- _Task goal_
Return every line of the entries below that contains the string "ccig", copied in full.

- _Records for processing_
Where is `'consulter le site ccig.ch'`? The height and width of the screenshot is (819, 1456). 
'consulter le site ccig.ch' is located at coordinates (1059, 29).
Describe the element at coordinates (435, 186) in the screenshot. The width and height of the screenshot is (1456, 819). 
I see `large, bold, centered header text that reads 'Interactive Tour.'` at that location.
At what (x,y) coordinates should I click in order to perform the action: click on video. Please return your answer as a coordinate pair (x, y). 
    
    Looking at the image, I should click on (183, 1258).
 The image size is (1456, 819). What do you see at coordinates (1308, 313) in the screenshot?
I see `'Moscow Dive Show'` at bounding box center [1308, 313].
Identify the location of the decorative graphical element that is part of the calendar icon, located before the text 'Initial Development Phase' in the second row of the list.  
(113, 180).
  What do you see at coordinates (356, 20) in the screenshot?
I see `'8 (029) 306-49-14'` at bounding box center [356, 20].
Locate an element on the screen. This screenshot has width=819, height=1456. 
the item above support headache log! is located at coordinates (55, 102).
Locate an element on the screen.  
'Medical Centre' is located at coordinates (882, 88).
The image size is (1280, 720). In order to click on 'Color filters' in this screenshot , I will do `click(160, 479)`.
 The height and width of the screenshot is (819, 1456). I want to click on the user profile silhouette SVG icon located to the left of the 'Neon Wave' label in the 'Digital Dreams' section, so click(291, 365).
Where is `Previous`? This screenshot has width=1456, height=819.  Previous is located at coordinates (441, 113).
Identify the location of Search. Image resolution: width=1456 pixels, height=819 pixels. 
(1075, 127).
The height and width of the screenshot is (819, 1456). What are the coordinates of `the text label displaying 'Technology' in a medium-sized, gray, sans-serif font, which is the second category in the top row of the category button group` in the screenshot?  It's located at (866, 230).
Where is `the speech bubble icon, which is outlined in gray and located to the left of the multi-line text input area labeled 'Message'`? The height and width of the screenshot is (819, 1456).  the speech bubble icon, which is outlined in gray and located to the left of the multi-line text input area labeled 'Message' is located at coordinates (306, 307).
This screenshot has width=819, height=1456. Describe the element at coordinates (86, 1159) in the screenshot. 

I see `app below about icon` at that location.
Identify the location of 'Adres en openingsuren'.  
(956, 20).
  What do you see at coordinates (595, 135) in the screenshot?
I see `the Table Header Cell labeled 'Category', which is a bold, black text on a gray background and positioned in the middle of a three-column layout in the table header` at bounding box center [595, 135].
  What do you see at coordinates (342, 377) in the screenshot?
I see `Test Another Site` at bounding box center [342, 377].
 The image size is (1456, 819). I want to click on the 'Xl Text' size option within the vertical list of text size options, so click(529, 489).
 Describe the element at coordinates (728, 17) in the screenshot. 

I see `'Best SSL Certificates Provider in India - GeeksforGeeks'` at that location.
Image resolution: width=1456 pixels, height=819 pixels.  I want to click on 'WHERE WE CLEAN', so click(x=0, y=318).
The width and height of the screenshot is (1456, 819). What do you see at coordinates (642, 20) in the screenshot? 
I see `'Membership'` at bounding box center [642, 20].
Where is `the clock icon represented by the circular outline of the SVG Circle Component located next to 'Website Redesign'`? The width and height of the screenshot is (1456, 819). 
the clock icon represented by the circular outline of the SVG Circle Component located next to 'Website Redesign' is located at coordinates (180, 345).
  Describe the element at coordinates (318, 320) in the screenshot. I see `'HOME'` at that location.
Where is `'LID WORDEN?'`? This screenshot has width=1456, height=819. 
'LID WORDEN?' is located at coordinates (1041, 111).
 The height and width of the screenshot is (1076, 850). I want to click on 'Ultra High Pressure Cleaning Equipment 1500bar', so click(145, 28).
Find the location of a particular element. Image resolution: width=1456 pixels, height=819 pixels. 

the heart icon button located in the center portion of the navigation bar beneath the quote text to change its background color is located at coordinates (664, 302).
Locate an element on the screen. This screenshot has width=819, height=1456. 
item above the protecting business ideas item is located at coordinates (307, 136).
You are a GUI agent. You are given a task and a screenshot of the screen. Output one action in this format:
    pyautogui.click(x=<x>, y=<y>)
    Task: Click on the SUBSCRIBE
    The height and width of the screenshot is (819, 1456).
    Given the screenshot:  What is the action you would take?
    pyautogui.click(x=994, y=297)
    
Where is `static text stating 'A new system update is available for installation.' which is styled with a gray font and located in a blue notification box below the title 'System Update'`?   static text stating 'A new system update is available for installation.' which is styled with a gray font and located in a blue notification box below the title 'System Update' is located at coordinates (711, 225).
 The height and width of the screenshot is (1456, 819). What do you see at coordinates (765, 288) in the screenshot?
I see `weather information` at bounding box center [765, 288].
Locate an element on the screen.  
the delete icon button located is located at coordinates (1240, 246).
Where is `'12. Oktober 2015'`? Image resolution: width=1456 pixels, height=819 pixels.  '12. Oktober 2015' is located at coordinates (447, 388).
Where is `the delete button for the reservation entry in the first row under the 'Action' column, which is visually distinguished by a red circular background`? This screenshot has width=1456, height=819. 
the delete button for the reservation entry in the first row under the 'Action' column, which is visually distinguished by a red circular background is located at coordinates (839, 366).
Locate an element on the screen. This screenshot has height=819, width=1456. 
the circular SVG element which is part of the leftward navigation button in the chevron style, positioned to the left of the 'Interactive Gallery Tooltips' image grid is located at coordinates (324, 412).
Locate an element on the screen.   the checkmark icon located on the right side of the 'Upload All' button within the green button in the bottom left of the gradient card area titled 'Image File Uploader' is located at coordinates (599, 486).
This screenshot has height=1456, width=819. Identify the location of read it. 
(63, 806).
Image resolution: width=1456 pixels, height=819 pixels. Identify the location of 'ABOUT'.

- _Task result_
Where is `'consulter le site ccig.ch'`? The height and width of the screenshot is (819, 1456). 
'consulter le site ccig.ch' is located at coordinates (1059, 29).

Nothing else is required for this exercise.